§ **Problem requirements**
Translate this sentence from the blog post on Staten Island Chiropractic into Spanish: "There definitely was good cause to have this EUO."

§ **Text section**
==================================================

Staten Island Chiro – what a web you weaved and what a great investigation we did

By Jason Tenenbaum 8 min read

Key Takeaway

Staten Island Chiropractic case reveals successful EUO investigation uncovering fee splitting violations and cooperation failures in New York no-fault insurance claims.

Staten Island Chiropractic v. American Tr. Ins. Co.

It is story time here on the blog.

I dedicate this post to the work of my former teammates at American Transit Insurance Company.  It was a little more than a year ago that our team, which included James F. Sullivan, Esq., a gentleman named Yoda, a claims manager who was the Jedi Leader, a nameless team captain and myself had one of our monthly meetings in Brooklyn.  At this meeting,  we observed some strange billing from Staten Island Chiropractic.  A decision was made to bring Staten Island Chiro for an EUO to find out what was happening.  There definitely was good cause to have this EUO.

==================================================

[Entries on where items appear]
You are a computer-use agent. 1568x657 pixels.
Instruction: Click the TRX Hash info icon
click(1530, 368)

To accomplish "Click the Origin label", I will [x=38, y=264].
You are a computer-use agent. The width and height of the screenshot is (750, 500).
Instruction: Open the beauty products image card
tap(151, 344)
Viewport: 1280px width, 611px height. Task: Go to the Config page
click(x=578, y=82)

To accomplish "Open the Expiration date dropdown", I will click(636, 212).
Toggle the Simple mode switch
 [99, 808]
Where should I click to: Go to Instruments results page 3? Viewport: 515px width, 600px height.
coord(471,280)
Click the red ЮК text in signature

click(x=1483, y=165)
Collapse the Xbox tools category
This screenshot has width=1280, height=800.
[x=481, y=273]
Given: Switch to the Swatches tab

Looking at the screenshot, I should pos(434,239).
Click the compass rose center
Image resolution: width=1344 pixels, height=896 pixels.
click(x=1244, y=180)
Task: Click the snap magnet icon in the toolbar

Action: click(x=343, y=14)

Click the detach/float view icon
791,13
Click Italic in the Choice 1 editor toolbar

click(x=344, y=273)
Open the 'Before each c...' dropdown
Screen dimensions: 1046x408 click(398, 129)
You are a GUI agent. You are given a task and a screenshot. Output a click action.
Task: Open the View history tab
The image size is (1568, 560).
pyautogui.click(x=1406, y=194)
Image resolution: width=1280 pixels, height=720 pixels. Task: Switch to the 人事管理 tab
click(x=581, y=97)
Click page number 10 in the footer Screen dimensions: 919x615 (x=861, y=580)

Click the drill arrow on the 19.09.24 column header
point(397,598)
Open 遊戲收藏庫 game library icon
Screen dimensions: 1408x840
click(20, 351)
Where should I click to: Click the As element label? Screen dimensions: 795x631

==================================================

§ **Finished task**
Definitivamente había una buena razón para realizar esta EUO.